AI image generation is getting crazy good

The cat is egregiously bad, but most of the others are also bad. The people look like cheap waxworks from a Madame Tussaud knockoff museum. And their eyes are dead. Note especially the X-Files one. Scully looks labotomized and it not looking in the right direction. Mr. Miyagi is looking over Fonzie’s shoulder and isn’t facing him. What are Bill an Ted looking at, anyway? Shouldn’t it be the Doctor?

They aren’t good in any artistic sense. They might be approaching uncanny valley, but they still have a long way to go.

Eh, these are usually quick meme prompts to get a smile on social media, not an attempt to fool people into thinking there was an X-Files/Gremlins crossover. Someone could drag this stuff into a local system using ControlNET to manipulate the poses and various ways to make it more photorealistic but that’s not the point. The point is what you can do with casual effort via means available to anyone.

And, as noted, it is pretty impressive how quickly the technology has progressed in just a few years. Is it perfect? Of course not. But going from horses to sedans in three years is pretty neat even if they’re not flying rocket-powered cars yet. Give it three more years

For me they are largely a test of the system, see if it knows who x is. Sometimes the answer is yes, sometimes no, sometimes the answer is “I refuse to draw that because I’ve been told not to”. With most subjects it is one try and move on to the next.

Does this mean we can no longer accept photo proof of bigfoot? (or any cryptid?)

We never could. There have always been fake photos (and video) of them.

That was bit tongue and cheek, but still the previous fake photos screamed fake. Now with AI, presumably they would look more ‘real’.

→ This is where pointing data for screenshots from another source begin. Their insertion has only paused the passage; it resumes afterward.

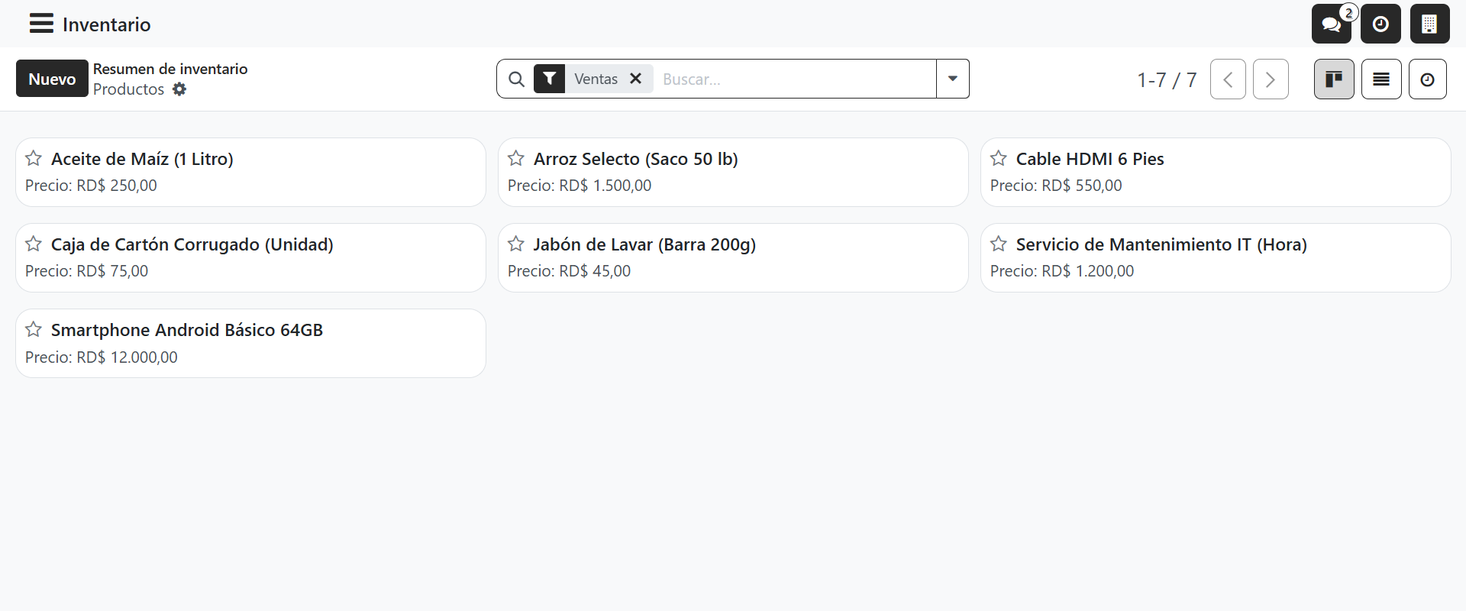Open the company building icon

(1429, 24)
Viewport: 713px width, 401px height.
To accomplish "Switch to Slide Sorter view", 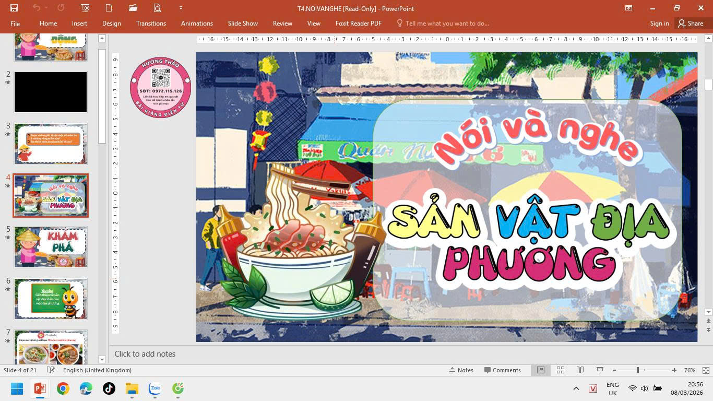I will tap(561, 370).
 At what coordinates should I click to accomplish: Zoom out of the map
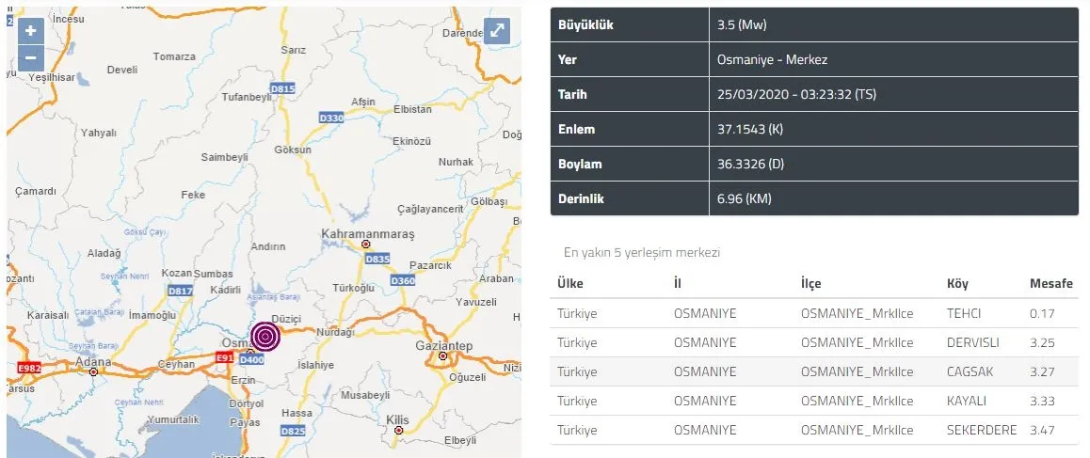pyautogui.click(x=30, y=56)
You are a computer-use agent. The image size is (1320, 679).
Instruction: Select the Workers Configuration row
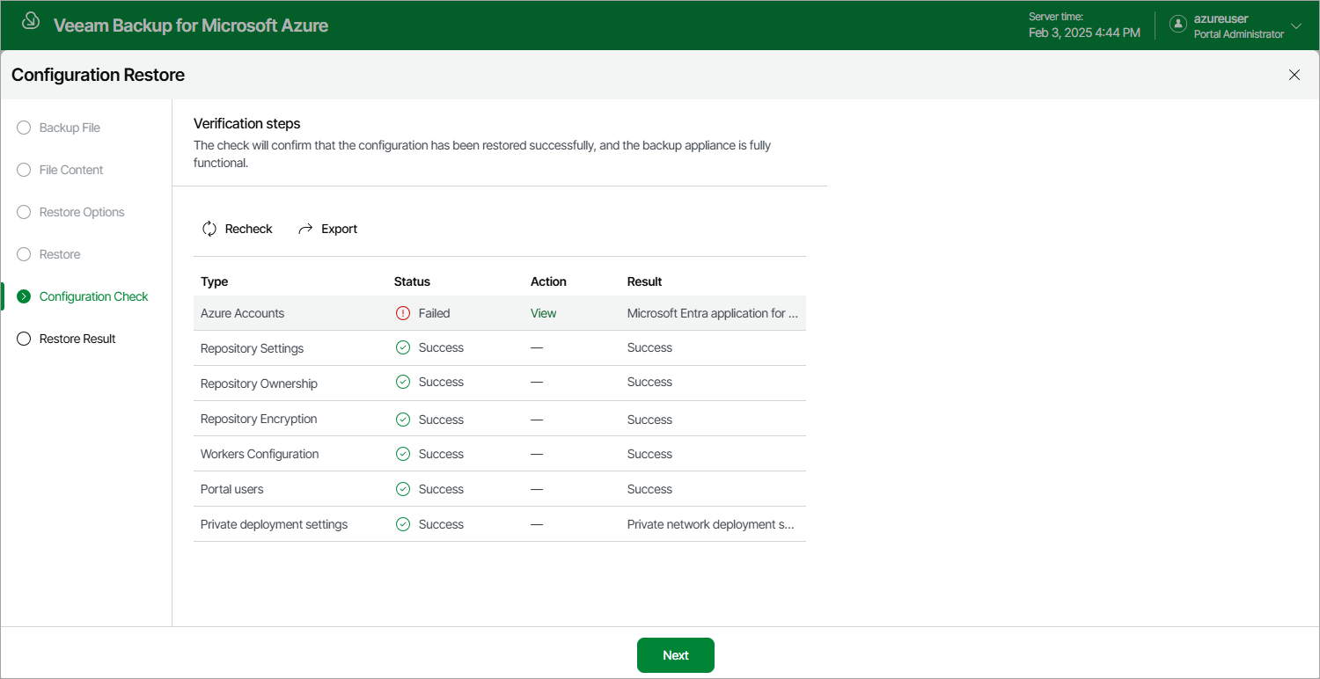500,454
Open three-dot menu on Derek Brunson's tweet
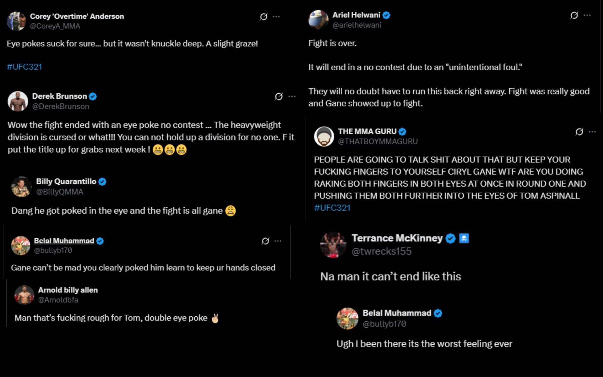This screenshot has height=377, width=603. [x=292, y=96]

Note that I don’t believe in BF, so, to me, it’s irrelevant.

What do you mean you don’t believe in Bigfoot? I have photographic proof!

Ha! I literally just now made this before popping in here and seeing your version.

(That’s of course the Patterson–Gimlin film. And the toys are supposed to be the Loch Ness monster, Mothman, the Abominable Snowman, and an alien.)

Found another thing ChatGPT can’t do well yet. Ask it to draw all 5 platonic solids or a full set of modern RPG dice.

I just noticed a new ChatGPT feature in the web UI. Over in the sidebar, there’s a “Library” button. In there are all the images I’ve generated so far with this new version of ChatGPT.
I found a few in there I don’t recall seeing before, mostly variants of things I’d done. I think they were ones I thought had failed.

I found one last night: creating walking mushrooms that have feet, but not arms. I was trying to create realistic versions of characters from the manga/anime Dungeon Meshi/Delicious in Dungeon and wanted to add a few of them. Despite saying in the prompt that they don’t have arms, and telling ChatGPT to redo it a few times pointing out that they don’t have arms, it always gave them arms. I ended up hand editing the best of the images to get rid of them.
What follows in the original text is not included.